> **What you should do**
Please repeat word for word the line containing "Instruction: Click the back arrow icon" and every following line up to and including the last one below, pictures excluded.

━━━ Listed records

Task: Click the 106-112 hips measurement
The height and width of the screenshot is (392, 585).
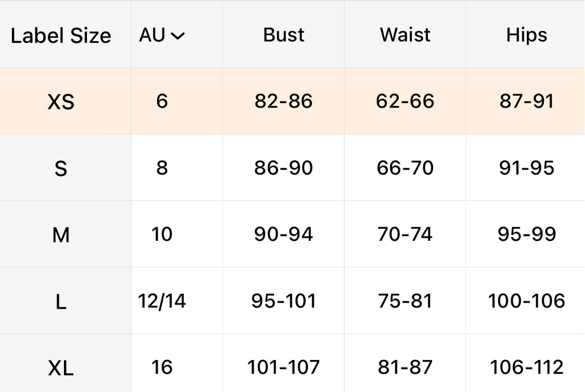Action: pyautogui.click(x=526, y=367)
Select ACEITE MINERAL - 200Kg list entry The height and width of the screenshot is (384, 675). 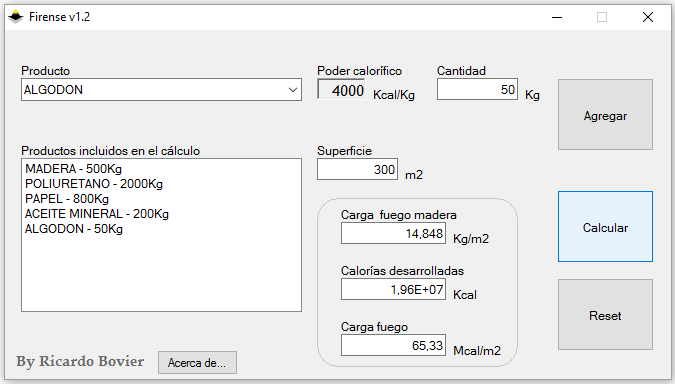click(97, 214)
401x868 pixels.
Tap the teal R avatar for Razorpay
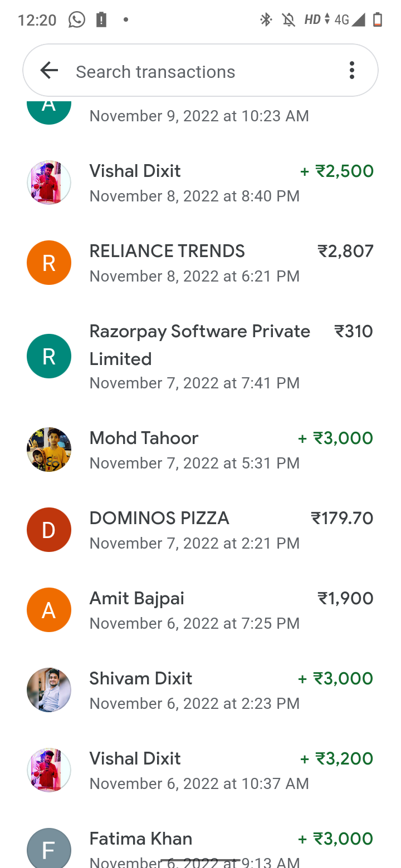49,356
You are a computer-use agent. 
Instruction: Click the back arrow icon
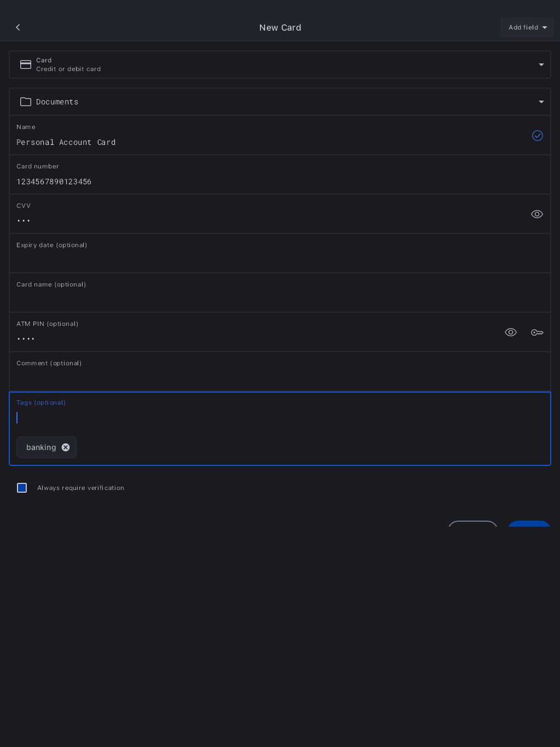(x=18, y=27)
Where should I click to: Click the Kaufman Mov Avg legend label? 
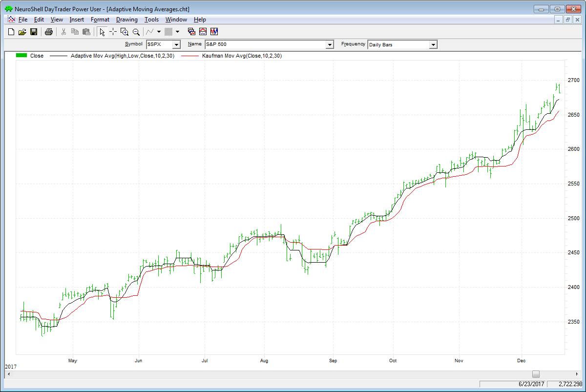click(x=241, y=56)
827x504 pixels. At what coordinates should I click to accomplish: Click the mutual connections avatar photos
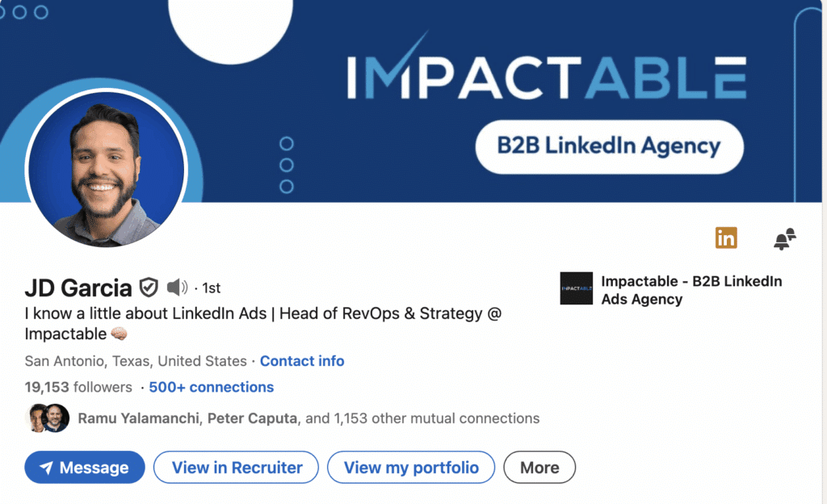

━━━━━━

> **Written answer**
Instruction: Click the back arrow icon
(x=18, y=27)
Where should I click to: Click the Kaufman Mov Avg legend label? 
click(x=241, y=56)
827x504 pixels. At what coordinates should I click to accomplish: Click the mutual connections avatar photos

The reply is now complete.